==== Data under study ====

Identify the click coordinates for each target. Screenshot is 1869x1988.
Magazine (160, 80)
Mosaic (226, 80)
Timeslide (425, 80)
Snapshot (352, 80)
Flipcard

====

Reproduce the material above precisely, omitting nothing.

Identify the click coordinates for each target. Screenshot is 1869x1988.
Magazine (160, 80)
Mosaic (226, 80)
Timeslide (425, 80)
Snapshot (352, 80)
Flipcard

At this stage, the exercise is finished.